Program shown to be effective helping youth with autism reach their educational goals
In a first-of-its-kind study, researchers led by the UNC School of Education’s Kara Hume, Ph.D., who is also a Faculty Fellow at the UNC Frank Porter Graham Child Development Institute (FPG), found that a new comprehensive intervention for high school students with autism was more successful in helping them reach educational goals than services typically provided for autistic students.
Results of the three-year efficacy study of the Center on Secondary Education for Students with Autism model — the largest study ever conducted of a comprehensive intervention for high school students with autism — were published in the journal Exceptional Children in December.
“We’re excited to share these findings, as they come from the first large-scale randomized control trial of an intervention aimed at improving services for high school students with autism,” Hume said. “The CSESA model has been getting some attention from researchers and practitioners in the field of autism, and now this is the first study that demonstrates that the model can help schools provide better supports for these students.”
The CSESA model was developed by a team of researchers at seven universities, informed by autistic youth, their families, school personnel, and community partners, and was led by Hume and Sam Odom, former director and now a senior research scientist at FPG. Supported by a grant from the Institute of Education Sciences, the team previously spent two years developing the model and training teams of high school educators how to use it.
The CSESA model targets four core areas: academic performance as measured by reading comprehension, peer and social competence, independence and behavior, and transition and families. Several of the interventions used in the model are based on evidence-based practices established by the National Professional Development Center on Autism Spectrum Disorder, which is based at FPG.
The new study, which reports data from three years of evaluating use of the CSESA model, is the first of a series to examine the efficacy of the intervention and its ongoing impact on students. Researchers plan to follow the study participants for several years to learn about their engagement in postsecondary education, employment, and community activities to ascertain how well the CSESA model may have helped prepare them for life after high school.
Results of the study
The study involved 60 high schools in three states (North Carolina, Wisconsin and California), examining the outcomes of the 547 students with autism initially enrolled in the study and their families. Researchers used a cluster randomized control trial format to compare the outcomes of two sets of students with autism: Those at 30 high schools using the CSESA model and those at 30 high schools using services typically provided for autistic students.
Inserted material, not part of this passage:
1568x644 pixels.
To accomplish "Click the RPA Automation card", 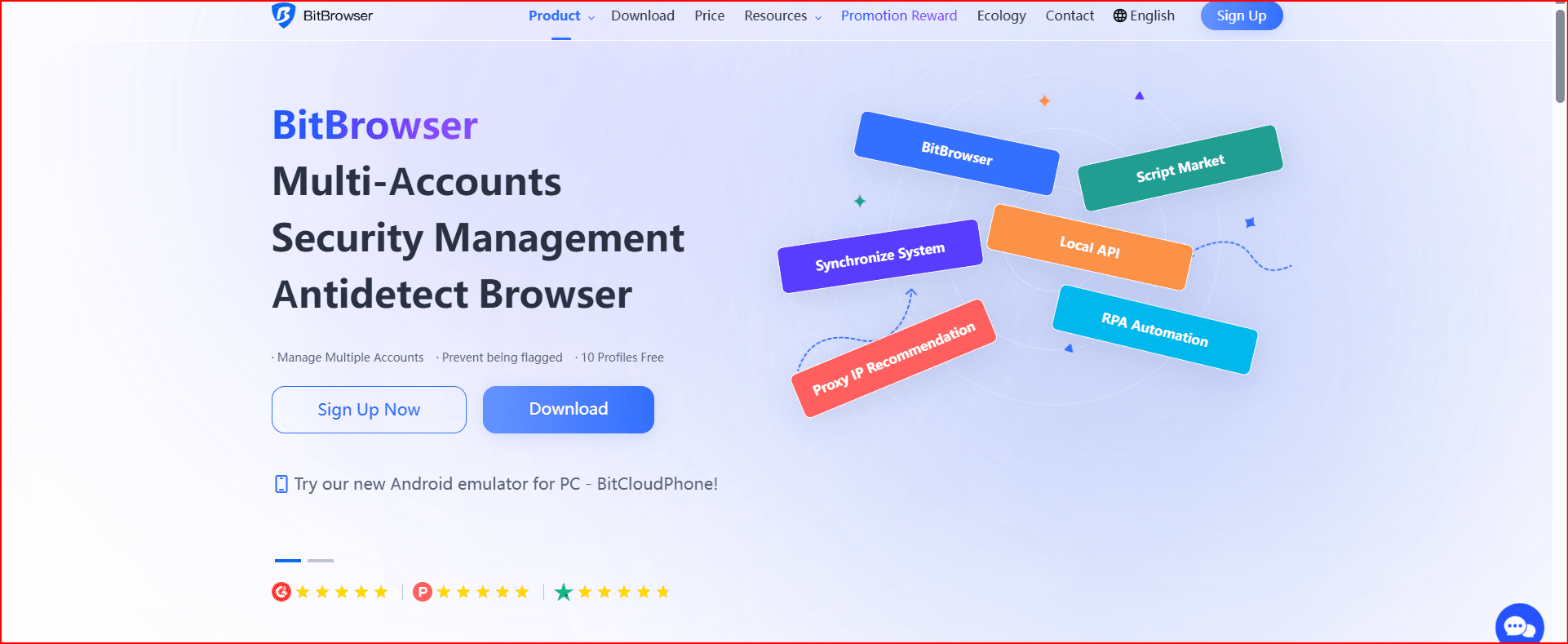I will [1154, 330].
Among its results, the study found that schools using the CSESA model saw significant positive changes in the quality of programming offered to students, as well as significantly more attainment of the students’ learning goals.
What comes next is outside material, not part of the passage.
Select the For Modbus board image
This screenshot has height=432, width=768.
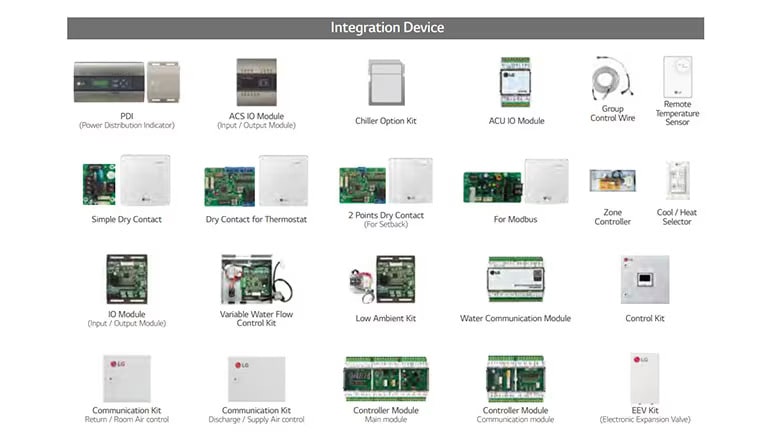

In student performance on standardized measures, the study found no significant differences among the CSESA participants compared to students who received typical services. Hume and co-authors speculated that it may take more time for positive effects on standardized measures to appear.
Hume and fellow researchers reported that although implementation of the CSESA model is labor-intensive and requires a multiyear commitment, the program was well received by the school autism teams that used it.